Isolates from cultures incubated for up to 4 months were usually in the form of spheroplasts or diphtheroid bacilli; the fully reverted phase, resembling B. licheniformis, with the capacity to form endospores, was isolated occasionally from cultures aged 1-6 months, and it constituted about half the isolates recovered from cultures aged 6-25 months.
BLE was isolated in subculture, and with the usual frequency, in previously unopened, primary cultures. It did not occur in 1200 subcultures of 150 control cultures made with autoclaved or irradiated blood cells; it was not detected in the environment of the laboratory or blood-sampling areas, or on the skin or in the respiratory passages of the operators and other persons associated with the laboratory, where typical, saprophytic B. licheniformis was very rare.

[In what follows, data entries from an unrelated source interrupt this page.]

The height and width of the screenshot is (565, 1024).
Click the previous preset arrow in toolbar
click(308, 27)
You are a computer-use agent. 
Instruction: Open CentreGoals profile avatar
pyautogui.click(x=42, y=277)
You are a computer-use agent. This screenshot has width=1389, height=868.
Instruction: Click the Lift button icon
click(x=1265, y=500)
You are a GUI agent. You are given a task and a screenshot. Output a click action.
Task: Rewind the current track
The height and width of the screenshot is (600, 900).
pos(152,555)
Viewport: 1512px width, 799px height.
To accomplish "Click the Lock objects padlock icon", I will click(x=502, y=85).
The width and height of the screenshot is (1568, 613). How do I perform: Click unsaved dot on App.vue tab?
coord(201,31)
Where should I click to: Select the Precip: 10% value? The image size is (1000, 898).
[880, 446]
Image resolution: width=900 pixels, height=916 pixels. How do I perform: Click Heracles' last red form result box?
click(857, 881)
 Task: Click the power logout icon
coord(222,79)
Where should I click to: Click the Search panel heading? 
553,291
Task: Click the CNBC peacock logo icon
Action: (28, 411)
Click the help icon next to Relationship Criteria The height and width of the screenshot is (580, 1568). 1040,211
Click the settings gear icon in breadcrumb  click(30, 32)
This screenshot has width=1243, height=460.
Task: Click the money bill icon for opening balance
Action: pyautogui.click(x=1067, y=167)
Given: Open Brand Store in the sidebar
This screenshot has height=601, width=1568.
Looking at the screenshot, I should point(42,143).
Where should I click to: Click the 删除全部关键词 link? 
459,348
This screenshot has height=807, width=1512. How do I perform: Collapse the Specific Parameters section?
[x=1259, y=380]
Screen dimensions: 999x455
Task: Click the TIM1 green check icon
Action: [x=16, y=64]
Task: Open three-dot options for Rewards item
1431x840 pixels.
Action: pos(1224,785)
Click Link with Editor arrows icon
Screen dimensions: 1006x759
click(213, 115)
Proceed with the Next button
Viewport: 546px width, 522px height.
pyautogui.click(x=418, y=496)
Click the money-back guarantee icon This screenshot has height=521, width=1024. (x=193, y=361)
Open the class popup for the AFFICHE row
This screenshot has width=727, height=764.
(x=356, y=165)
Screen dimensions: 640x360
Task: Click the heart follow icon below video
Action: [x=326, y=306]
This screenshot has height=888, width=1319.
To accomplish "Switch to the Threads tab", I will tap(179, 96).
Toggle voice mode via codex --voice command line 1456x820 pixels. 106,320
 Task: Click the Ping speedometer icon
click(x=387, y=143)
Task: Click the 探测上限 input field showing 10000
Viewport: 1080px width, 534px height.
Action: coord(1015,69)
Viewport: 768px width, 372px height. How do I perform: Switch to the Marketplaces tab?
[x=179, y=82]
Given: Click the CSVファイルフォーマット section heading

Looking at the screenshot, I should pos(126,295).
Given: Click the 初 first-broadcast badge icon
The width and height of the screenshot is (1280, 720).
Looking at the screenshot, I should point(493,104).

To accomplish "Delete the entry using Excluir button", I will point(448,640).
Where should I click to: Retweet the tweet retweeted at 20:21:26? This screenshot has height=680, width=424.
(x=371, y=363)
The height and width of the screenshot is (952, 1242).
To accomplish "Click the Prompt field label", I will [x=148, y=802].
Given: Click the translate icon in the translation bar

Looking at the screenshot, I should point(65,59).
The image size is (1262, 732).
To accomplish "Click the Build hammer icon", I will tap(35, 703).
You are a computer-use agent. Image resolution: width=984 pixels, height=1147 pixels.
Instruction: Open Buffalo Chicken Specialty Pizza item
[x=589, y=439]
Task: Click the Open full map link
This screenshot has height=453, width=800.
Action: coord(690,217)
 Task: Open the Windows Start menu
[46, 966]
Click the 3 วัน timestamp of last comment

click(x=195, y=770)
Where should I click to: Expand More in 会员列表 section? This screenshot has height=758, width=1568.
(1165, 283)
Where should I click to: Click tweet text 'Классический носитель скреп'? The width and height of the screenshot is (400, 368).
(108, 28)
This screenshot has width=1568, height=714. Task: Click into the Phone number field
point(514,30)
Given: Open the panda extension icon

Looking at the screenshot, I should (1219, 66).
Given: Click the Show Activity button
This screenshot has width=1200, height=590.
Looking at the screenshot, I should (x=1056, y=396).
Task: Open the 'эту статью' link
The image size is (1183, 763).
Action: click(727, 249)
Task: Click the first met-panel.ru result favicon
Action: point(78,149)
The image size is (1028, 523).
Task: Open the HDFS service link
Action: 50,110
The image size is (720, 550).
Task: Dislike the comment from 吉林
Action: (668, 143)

It is concluded that this Bacillus species exists as an L-form, associated with the erythrocytes of a large proportion of normal persons, as previously recorded by several observers. Some of the morphological variants associated with the L-cycles have in the past been described as different organisms, for example L-forms of various bacteria or mycoplasmas, and the diphtheroid stage has been thought to belong to the genera Corynebacterium and Listeria. The sporogenous stage, although frequently described, has normally been discounted as a contaminant.
These observations do not admit of any conclusion in respect of the claims that such bacteria may have a role in arthritis, cancer or other diseases.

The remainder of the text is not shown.